*Texto de la página*.

+++

Por eso, del mismo modo que el ámbito de la lengua constituye una especie de «identidad desatada», cobijadora de muchas particularidades, se puede decir que, en estos momentos, la expresión literaria en español se nutre también de una «tradición desatada» que alberga elementos variadísimos desde tiempos muy antiguos. Si repaso mi propia experiencia lectora dentro de la tradición de esta lengua, encuentro pacíficamente acomodados, desde mi juventud, a Cervantes y a Góngora con García Márquez y con Octavio Paz; la imaginación de Borges no disuena de algún eco de la del infante don Juan Manuel; el caso que cuenta Lázaro no me hace dejar de escuchar al Hijo de hombre de Roa Bastos; en la realidad de los espacios madrileños de Galdós siento proyectarse retrospectivamente algunas sombras de las ficciones de Baroja o de Vargas Llosa; permanecen vigentes las invenciones de Calderón y de Valle-Inclán junto a las de Cortázar o Max Aub; Rosalía, Rubén, Juan Ramón y Neruda armonizan sus voces; Antonio Machado conversa con Luis Cernuda y con César Vallejo; los cuentos de Clarín y de Ignacio Aldecoa siguen luciendo cuando se encienden los de Bioy Casares o los de Julio Ramón Ribeyro, y se puede ir caminando sin agobios desde Comala hasta Macondo, y acercarse en un placentero paseo a Región, a Santa María, a Celama. Hoy día, la literatura en español es tan diversa que ya no responde tampoco a una sola línea de tradición, salvo la que viene determinada por esa lengua común enriquecida en cada caso con vocabularios cargados de matices.
Sin embargo, no todo pueden ser parabienes. El problema principal con el que nuestra lengua se enfrenta no procede de la falta de horizontes ni de las peculiaridades locales o comarcales —en cualquier caso, estas son piezas que añaden riqueza al colorido general— sino de otros aspectos. Entre ellos, hay algunos que me parecen muy relevantes.
Por un lado está el empobrecimiento léxico, la utilización de latiguillos e idiotismos, la tendencia a la simplificación conceptual excesiva y a la banalización que, al menos en España, afecta cada día más a los hablantes, sobre todo a los jóvenes. Un mundo audiovisual en que predominan objetivos de entretenimiento superficial y la instigación de emociones virtuales instantáneas, va reduciendo el abanico lingüístico y creando modas en que la pobreza expresiva, la acuñación de rutinas verbales inadecuadas y la incorporación de modismos foráneos poco apropiados gozan de paradójico prestigio.

+++

*Fragmentos de registros*.
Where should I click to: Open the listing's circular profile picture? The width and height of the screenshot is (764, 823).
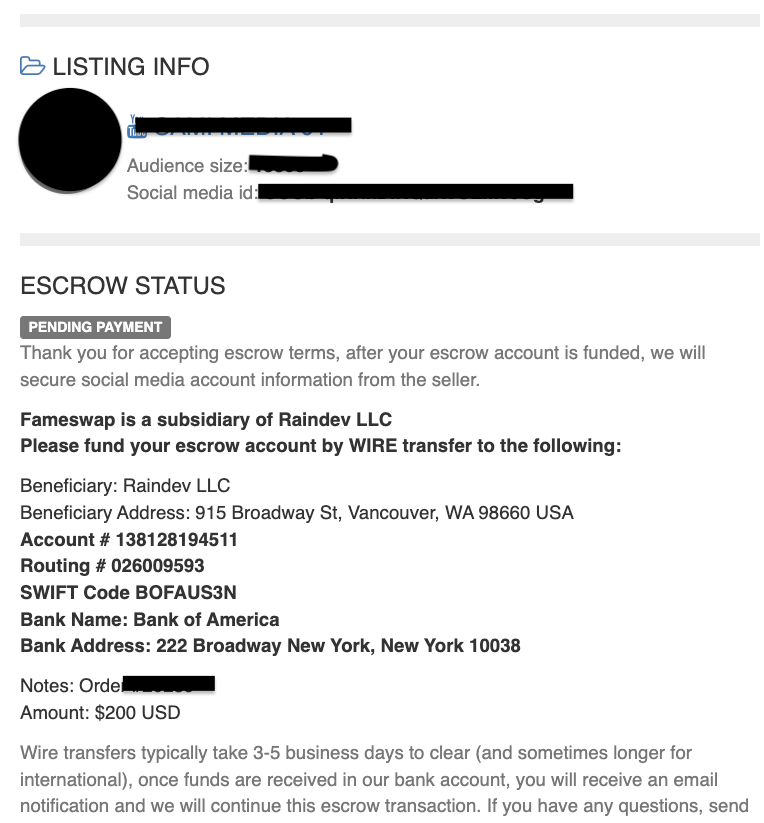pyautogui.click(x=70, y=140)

+++

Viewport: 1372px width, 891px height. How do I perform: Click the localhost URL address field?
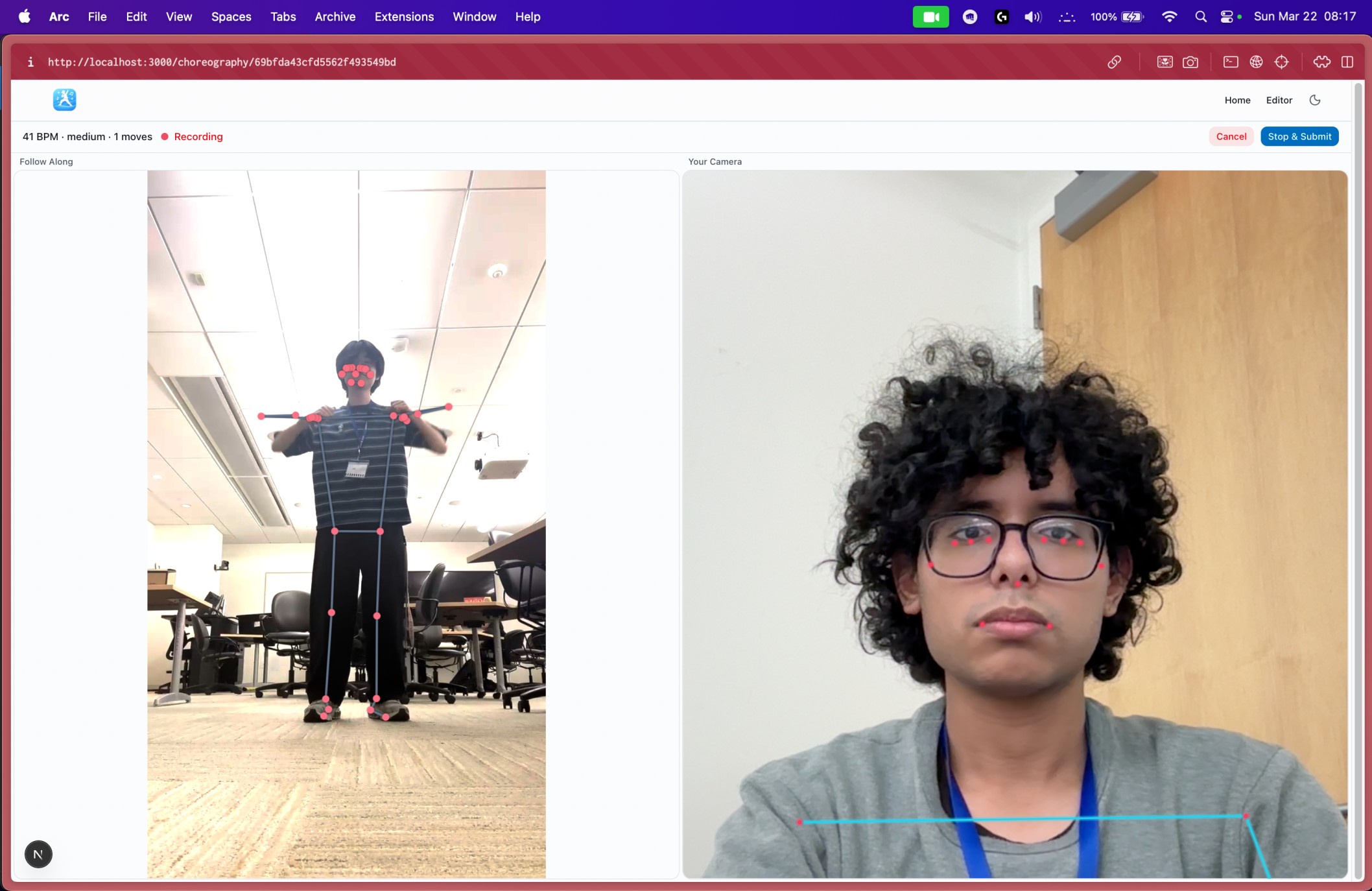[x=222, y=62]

+++

*Qué hay que hacer*.
a. Nombra todos los lugares a los que, según el texto de la página, se puede ir caminando o acercarse de paseo.
b. Según el texto de la página, ¿por qué las peculiaridades locales o comarcales no son el problema principal de la lengua? Responde en una a tres oraciones.
c. En el texto de la página, ¿a quiénes afecta sobre todo el empobrecimiento léxico en España?

*Resultados por tarea*.
a. Comala, Macondo, Región, Santa María y Celama.

b. No lo son porque, según el texto, esas peculiaridades son piezas que añaden riqueza al colorido general.

c. Sobre todo a los jóvenes.